* START INPUT ROWS *
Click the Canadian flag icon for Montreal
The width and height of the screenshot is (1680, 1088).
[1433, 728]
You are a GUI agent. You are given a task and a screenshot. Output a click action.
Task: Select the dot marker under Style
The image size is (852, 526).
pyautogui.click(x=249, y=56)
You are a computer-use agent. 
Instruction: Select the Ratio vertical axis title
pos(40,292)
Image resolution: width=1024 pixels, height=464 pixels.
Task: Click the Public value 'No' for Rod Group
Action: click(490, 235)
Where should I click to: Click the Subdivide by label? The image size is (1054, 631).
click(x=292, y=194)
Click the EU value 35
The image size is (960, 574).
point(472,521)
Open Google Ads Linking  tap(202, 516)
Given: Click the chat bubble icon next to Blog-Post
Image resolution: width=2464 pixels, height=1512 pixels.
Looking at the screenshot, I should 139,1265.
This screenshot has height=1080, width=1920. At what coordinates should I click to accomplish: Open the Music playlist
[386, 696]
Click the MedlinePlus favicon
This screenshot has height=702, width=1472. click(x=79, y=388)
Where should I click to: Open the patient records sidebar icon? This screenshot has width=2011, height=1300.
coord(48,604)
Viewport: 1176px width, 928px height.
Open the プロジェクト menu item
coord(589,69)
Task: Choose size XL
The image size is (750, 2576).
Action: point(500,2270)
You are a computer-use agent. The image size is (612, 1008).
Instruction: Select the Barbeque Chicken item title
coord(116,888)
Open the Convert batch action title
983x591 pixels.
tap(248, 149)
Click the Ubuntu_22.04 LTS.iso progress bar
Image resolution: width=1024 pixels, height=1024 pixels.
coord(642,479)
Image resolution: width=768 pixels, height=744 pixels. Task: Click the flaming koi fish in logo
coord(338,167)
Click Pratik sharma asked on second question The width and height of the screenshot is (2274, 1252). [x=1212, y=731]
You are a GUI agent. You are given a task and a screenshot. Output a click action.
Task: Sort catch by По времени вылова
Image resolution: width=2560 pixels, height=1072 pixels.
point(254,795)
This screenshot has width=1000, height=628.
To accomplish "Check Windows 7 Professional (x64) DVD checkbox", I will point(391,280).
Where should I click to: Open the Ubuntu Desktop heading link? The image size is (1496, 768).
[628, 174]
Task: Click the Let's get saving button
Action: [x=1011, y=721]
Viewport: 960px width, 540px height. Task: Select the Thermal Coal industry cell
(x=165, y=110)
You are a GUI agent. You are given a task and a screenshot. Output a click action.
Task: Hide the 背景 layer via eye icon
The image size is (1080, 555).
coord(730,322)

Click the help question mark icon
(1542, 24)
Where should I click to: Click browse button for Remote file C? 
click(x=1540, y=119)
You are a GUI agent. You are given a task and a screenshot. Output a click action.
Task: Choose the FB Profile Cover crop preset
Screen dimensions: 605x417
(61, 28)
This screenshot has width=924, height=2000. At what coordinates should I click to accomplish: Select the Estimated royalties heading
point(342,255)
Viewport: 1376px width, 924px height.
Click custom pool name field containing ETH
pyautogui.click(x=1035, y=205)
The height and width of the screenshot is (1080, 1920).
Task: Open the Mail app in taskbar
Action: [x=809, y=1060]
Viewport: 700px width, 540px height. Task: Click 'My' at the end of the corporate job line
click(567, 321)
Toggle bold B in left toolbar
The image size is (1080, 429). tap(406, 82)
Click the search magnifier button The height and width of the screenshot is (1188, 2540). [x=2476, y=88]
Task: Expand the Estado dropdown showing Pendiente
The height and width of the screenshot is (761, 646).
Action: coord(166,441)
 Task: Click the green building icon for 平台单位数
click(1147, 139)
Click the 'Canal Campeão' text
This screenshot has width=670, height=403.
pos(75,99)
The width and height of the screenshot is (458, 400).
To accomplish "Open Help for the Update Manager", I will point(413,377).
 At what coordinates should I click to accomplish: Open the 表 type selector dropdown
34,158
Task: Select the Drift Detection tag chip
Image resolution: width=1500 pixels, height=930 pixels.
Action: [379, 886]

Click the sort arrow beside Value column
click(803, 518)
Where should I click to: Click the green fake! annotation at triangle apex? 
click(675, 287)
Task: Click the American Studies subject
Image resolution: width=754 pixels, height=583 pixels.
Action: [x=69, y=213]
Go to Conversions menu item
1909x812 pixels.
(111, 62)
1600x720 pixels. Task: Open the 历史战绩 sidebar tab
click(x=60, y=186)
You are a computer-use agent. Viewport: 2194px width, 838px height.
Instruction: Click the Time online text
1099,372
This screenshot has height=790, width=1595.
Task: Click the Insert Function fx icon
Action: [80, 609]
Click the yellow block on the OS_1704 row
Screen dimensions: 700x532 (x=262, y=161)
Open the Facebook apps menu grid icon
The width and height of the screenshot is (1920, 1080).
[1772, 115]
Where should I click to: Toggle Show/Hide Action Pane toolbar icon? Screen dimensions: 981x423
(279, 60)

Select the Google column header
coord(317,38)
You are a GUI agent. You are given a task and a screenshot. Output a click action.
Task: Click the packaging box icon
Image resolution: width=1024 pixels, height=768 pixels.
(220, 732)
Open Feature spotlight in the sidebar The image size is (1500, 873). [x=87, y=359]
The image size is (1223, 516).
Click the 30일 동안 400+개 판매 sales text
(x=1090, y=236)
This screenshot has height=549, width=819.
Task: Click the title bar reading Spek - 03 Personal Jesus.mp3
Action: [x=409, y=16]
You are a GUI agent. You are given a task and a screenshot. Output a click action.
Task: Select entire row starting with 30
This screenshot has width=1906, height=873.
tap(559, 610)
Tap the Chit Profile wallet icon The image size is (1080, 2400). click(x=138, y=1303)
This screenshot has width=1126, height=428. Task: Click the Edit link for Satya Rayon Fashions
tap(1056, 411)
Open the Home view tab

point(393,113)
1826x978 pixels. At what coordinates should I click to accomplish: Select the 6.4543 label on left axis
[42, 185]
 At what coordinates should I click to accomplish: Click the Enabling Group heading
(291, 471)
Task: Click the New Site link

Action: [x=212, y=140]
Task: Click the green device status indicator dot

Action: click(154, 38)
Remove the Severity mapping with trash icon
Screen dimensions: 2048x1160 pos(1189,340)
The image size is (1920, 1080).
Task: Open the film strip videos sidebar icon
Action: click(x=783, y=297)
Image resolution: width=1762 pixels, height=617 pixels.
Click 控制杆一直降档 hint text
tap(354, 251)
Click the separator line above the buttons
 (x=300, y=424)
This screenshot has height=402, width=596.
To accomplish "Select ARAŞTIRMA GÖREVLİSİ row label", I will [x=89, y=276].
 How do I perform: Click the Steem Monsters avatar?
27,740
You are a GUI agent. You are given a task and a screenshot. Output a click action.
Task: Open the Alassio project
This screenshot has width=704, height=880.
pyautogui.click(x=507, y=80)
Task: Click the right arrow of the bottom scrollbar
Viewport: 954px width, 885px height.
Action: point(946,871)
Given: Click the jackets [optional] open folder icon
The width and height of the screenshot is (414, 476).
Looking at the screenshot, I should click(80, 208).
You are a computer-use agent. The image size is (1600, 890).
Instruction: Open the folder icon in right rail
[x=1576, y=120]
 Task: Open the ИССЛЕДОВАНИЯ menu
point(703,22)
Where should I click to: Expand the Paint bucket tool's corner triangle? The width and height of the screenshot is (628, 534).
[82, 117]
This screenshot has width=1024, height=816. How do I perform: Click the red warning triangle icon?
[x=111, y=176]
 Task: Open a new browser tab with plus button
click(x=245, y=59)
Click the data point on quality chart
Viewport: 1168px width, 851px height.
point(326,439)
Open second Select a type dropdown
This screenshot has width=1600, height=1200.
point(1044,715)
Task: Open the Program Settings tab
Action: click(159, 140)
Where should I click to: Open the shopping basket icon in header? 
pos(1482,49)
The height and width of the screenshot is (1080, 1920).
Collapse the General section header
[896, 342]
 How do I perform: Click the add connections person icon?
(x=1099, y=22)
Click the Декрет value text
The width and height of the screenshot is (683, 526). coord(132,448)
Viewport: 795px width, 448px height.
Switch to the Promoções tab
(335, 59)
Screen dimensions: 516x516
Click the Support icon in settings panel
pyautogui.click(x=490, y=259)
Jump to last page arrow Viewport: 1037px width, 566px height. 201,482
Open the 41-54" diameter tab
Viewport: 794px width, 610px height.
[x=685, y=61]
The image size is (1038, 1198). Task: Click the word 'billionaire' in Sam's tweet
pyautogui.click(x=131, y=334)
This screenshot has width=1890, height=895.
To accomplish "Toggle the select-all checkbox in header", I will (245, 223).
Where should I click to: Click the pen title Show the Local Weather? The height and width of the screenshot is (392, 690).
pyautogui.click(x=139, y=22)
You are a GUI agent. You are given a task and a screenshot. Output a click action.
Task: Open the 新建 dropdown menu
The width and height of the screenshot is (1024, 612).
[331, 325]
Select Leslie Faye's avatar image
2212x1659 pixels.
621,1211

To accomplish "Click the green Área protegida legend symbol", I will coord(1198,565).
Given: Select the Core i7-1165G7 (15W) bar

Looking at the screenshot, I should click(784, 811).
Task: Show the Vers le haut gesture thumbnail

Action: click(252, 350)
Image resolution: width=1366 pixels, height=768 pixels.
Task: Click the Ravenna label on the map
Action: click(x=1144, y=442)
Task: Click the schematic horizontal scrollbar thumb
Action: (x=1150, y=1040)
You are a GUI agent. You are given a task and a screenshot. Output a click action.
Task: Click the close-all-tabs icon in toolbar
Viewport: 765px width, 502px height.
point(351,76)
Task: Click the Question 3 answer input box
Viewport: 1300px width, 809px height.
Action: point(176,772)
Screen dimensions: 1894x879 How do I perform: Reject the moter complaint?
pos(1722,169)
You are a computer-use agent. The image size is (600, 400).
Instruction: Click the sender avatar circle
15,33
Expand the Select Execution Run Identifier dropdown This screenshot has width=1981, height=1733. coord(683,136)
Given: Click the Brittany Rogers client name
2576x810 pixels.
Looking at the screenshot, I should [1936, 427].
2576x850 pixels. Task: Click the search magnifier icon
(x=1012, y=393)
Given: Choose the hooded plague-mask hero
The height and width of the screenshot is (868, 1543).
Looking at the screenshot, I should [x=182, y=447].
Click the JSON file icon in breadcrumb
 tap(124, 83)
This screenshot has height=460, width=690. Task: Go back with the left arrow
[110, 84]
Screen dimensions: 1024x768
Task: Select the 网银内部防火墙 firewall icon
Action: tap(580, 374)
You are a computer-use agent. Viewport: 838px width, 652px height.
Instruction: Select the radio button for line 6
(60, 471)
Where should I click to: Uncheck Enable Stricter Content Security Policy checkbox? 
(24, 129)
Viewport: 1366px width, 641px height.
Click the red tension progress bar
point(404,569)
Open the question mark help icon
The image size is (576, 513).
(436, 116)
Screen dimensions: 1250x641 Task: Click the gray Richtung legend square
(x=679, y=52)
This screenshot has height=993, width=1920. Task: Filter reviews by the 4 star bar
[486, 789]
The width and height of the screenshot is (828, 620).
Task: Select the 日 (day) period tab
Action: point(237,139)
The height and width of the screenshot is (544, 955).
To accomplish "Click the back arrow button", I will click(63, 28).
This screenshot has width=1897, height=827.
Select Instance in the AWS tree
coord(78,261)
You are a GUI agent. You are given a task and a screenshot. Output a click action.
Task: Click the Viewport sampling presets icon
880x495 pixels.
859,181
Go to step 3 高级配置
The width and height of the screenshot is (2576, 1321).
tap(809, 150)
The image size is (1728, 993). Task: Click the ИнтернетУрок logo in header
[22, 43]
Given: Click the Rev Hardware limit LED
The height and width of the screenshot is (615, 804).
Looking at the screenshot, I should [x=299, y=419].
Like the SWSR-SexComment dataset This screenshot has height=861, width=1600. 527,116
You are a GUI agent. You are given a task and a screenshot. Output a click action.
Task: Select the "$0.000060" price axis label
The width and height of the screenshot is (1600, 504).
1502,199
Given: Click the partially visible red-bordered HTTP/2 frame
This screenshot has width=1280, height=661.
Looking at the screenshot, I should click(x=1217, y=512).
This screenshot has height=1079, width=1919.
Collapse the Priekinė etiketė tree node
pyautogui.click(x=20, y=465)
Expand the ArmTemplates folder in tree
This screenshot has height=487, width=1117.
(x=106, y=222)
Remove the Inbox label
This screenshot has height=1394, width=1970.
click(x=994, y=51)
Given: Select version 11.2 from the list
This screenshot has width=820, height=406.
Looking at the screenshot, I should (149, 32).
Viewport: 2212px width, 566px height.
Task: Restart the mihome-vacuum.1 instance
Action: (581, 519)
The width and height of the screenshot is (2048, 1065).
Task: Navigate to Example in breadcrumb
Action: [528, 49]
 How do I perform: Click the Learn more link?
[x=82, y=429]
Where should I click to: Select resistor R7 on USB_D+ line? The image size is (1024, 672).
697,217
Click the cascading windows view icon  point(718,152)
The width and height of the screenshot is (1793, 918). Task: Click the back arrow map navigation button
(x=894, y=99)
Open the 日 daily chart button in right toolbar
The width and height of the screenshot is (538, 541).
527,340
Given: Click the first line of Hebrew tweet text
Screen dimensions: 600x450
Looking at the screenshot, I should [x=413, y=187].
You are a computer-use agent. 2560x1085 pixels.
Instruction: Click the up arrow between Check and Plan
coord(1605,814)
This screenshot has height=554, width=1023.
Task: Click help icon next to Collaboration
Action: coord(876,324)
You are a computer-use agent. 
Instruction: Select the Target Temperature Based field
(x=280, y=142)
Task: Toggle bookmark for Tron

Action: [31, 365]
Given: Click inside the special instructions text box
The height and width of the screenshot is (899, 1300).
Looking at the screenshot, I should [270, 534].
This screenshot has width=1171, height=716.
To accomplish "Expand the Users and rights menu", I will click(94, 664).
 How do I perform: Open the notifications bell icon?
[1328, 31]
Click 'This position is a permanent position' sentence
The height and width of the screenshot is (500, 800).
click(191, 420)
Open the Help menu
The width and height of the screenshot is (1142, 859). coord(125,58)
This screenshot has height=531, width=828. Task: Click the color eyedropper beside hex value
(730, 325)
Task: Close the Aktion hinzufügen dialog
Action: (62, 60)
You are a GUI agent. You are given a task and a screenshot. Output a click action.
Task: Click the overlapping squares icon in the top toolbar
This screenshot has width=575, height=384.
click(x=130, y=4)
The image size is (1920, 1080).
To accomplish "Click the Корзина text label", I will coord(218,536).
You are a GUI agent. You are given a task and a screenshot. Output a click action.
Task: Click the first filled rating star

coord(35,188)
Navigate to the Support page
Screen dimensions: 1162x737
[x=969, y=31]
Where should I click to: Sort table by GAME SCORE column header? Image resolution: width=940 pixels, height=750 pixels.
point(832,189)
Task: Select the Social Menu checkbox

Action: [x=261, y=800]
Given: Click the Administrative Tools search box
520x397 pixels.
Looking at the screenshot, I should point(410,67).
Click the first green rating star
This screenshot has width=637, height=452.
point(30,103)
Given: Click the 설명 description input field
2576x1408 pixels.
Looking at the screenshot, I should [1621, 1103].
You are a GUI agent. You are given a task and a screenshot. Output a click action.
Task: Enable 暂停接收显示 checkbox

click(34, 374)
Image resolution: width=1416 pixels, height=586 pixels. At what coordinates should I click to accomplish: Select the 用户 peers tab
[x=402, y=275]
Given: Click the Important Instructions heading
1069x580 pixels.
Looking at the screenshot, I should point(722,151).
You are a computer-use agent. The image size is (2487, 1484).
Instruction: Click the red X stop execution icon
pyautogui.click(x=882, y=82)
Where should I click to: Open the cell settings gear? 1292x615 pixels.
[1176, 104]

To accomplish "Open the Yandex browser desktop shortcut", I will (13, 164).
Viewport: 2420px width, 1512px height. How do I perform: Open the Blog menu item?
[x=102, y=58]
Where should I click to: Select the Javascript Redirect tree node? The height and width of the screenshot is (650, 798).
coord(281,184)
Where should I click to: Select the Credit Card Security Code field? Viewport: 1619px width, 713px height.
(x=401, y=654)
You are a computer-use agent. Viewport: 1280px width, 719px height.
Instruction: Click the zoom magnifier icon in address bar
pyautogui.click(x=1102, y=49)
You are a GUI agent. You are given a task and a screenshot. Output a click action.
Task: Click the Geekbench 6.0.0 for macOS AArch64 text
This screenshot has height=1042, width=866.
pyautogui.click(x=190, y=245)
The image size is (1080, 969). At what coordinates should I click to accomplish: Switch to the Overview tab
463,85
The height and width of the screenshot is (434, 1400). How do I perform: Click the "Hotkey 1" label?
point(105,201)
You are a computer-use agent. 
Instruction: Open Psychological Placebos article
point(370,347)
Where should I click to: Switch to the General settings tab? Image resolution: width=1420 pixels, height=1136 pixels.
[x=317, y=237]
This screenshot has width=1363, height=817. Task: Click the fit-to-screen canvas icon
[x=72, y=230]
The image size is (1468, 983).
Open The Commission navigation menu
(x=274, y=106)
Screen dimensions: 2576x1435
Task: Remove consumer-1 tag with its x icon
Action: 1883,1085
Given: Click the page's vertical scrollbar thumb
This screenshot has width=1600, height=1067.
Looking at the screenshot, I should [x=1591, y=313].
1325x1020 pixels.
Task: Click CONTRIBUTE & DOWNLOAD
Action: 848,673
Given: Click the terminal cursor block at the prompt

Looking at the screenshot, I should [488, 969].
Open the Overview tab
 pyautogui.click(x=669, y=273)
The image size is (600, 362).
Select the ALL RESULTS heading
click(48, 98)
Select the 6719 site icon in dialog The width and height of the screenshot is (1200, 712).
* END INPUT ROWS *
WORK TO DO: Turn the lines from the one containing "You are a computer-use agent. 2560x1085" up to and including the one containing "(x=280, y=142)" into a Markdown table with the columns Index and Entry. Number each line in order and leave out any blank lines.

RESPONSE:
| Index | Entry |
|---|---|
| 1 | You are a computer-use agent. 2560x1085 pixels. |
| 2 | Instruction: Click the up arrow between Check and Plan |
| 3 | coord(1605,814) |
| 4 | This screenshot has height=554, width=1023. |
| 5 | Task: Click help icon next to Collaboration |
| 6 | Action: coord(876,324) |
| 7 | You are a computer-use agent.  |
| 8 | Instruction: Select the Target Temperature Based field |
| 9 | (x=280, y=142) |